Activity:
Search the data for "label". Each line containing it is to be copied.

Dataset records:
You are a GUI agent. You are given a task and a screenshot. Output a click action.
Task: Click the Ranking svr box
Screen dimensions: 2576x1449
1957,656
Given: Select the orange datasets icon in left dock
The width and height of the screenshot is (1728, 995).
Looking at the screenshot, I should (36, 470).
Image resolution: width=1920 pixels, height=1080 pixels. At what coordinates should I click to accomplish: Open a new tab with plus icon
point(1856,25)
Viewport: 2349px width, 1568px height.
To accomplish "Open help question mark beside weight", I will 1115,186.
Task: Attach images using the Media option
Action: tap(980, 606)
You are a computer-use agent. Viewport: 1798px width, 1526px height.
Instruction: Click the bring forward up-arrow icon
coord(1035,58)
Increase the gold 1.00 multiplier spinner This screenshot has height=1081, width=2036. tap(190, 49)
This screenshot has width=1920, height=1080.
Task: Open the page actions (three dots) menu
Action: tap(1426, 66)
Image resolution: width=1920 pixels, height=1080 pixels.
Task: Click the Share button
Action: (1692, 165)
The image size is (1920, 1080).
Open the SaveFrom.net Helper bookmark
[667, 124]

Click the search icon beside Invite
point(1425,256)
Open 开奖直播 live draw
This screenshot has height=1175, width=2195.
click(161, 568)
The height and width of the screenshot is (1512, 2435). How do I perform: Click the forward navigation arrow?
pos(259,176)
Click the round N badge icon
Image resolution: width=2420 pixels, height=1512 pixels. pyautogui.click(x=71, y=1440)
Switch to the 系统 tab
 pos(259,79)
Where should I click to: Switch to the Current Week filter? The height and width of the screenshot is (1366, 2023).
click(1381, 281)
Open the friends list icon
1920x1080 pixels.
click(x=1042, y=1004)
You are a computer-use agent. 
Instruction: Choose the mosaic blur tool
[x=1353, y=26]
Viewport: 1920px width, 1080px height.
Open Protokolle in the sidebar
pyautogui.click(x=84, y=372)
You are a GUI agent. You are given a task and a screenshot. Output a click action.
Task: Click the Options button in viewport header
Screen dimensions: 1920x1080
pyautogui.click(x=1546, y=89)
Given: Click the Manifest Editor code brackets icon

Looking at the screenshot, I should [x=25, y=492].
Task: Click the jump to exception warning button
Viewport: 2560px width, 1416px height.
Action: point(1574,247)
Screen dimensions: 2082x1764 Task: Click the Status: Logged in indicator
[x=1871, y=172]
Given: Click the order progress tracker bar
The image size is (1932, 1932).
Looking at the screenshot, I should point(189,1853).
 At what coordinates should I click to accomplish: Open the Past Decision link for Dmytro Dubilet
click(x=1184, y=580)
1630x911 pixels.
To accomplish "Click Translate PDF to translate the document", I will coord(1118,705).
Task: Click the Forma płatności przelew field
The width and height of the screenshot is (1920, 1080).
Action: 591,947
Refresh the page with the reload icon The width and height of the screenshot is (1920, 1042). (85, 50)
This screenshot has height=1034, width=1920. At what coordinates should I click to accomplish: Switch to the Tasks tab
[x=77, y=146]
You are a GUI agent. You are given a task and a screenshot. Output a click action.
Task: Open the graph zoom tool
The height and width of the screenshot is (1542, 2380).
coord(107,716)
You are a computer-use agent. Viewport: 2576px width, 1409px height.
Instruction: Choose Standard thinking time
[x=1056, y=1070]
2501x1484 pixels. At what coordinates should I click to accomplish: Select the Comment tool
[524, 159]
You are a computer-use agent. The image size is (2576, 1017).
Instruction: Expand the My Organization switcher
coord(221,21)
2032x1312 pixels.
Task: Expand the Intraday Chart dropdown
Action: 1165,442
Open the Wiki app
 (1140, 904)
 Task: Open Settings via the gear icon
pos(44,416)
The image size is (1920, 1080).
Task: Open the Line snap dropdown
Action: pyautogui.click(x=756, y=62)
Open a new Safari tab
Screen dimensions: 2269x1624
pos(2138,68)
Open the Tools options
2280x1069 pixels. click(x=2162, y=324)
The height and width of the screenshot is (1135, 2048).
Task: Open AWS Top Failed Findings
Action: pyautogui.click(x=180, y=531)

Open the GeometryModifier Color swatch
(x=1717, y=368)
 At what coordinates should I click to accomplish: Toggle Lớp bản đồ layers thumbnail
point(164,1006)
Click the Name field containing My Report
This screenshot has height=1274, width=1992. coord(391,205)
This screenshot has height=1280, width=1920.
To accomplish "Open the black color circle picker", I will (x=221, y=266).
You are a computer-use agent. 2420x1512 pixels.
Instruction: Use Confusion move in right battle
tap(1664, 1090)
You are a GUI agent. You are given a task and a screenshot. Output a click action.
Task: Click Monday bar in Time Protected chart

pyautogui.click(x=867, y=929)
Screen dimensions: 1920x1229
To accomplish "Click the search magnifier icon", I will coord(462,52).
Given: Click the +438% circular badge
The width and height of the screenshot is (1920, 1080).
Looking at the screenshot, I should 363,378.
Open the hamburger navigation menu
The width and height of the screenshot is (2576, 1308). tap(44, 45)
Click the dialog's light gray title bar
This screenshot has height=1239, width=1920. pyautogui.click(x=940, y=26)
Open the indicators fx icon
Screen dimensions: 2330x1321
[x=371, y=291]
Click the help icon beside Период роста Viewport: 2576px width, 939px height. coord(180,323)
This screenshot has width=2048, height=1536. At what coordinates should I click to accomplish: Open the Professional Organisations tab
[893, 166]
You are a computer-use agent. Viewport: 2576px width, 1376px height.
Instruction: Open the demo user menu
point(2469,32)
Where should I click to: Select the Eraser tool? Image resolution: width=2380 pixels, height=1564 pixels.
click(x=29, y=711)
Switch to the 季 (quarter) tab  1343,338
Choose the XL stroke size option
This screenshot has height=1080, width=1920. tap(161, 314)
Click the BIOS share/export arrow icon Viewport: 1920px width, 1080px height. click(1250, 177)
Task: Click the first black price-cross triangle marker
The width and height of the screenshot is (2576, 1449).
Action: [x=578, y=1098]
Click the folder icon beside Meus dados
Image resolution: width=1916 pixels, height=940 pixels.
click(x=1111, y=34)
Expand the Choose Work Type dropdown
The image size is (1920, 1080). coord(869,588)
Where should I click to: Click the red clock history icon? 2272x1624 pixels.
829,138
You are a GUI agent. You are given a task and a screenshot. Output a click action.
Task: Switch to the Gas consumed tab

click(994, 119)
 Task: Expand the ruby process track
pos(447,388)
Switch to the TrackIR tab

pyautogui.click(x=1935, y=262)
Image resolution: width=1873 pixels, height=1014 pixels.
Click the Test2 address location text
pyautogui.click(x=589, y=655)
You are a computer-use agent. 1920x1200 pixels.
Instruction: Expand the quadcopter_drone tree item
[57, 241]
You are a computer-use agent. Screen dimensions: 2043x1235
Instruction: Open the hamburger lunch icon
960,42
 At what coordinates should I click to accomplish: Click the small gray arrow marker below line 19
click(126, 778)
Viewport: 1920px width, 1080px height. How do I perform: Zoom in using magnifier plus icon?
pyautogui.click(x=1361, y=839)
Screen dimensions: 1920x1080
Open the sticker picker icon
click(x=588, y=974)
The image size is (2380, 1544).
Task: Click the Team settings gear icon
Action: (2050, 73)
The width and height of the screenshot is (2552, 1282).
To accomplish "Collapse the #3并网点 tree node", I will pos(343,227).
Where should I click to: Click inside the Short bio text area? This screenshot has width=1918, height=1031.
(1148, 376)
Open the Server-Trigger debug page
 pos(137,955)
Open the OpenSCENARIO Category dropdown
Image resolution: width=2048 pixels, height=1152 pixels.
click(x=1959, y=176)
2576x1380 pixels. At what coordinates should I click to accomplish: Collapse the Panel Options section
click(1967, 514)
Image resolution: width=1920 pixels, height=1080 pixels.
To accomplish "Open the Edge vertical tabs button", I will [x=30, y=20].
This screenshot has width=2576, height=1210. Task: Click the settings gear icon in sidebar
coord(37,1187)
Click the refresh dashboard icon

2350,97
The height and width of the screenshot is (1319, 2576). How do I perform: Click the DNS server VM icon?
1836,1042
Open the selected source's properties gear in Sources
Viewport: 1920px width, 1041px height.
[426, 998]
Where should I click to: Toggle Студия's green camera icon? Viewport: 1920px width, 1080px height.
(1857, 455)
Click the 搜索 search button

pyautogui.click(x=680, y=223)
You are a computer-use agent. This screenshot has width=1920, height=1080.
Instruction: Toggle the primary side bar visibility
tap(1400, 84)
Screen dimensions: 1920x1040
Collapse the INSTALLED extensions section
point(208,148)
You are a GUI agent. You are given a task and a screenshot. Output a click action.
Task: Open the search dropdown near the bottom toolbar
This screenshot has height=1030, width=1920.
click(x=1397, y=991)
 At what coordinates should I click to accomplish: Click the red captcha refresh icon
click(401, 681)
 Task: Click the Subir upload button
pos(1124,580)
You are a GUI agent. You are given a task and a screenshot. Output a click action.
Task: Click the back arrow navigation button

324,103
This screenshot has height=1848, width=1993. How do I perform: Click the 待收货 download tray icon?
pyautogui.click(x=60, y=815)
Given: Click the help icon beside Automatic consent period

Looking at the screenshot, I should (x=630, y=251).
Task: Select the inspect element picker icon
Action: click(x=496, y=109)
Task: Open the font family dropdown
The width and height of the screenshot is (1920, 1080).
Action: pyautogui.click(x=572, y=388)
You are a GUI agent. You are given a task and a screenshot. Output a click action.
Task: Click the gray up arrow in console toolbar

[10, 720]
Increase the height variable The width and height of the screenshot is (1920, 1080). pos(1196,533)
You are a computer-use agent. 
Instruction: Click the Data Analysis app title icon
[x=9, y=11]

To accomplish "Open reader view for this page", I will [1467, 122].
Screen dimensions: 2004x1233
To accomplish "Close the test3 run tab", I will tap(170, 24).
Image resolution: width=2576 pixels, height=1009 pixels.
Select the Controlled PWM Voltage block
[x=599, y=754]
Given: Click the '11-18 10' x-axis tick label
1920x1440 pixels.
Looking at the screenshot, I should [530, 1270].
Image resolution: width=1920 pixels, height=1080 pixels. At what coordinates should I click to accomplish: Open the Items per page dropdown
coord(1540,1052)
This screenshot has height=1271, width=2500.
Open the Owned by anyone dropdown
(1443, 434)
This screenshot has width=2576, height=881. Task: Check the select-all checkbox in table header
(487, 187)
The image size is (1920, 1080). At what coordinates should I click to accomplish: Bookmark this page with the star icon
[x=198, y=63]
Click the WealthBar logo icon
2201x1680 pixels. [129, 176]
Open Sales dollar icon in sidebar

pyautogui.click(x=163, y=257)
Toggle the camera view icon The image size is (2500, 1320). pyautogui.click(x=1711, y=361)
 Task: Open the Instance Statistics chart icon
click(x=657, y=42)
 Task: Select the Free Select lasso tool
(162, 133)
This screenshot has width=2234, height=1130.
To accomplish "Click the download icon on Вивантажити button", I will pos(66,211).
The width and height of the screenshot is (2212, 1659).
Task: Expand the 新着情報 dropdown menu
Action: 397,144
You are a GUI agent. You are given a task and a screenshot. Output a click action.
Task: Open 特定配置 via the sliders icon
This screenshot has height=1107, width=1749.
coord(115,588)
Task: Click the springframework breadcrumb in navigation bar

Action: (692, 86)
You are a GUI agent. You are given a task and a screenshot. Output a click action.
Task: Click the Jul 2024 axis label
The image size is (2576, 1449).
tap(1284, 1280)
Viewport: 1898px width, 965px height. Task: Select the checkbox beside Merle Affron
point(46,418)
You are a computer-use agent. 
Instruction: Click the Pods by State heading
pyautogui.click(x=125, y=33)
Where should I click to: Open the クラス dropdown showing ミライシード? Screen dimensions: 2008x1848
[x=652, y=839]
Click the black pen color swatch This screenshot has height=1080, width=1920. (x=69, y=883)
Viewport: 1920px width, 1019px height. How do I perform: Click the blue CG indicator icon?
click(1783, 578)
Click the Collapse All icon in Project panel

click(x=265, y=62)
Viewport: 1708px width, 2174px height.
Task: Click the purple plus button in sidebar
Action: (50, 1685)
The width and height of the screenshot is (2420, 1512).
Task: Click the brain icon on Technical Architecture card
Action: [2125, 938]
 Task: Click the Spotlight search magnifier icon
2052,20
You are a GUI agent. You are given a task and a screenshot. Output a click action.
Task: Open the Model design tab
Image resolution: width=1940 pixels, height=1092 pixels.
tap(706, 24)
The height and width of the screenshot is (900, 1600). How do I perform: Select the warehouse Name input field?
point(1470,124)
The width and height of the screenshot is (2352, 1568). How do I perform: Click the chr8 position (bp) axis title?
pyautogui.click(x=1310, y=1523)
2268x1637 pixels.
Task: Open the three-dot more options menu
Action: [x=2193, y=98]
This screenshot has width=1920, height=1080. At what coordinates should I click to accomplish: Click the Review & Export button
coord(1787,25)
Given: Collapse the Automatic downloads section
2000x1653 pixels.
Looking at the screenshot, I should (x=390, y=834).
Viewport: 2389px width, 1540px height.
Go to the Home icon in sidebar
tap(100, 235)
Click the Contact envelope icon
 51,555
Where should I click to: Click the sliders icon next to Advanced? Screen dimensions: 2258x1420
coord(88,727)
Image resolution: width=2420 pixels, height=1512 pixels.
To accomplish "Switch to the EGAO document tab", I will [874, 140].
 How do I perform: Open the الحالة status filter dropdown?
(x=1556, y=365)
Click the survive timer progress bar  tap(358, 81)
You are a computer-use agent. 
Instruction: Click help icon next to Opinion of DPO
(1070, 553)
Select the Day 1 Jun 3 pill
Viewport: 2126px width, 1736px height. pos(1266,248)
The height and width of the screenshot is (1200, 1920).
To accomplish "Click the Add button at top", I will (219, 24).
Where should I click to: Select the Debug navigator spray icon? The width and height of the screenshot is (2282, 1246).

Task response:
Given: Click the '11-18 10' x-axis tick label
Task: Click the Jul 2024 axis label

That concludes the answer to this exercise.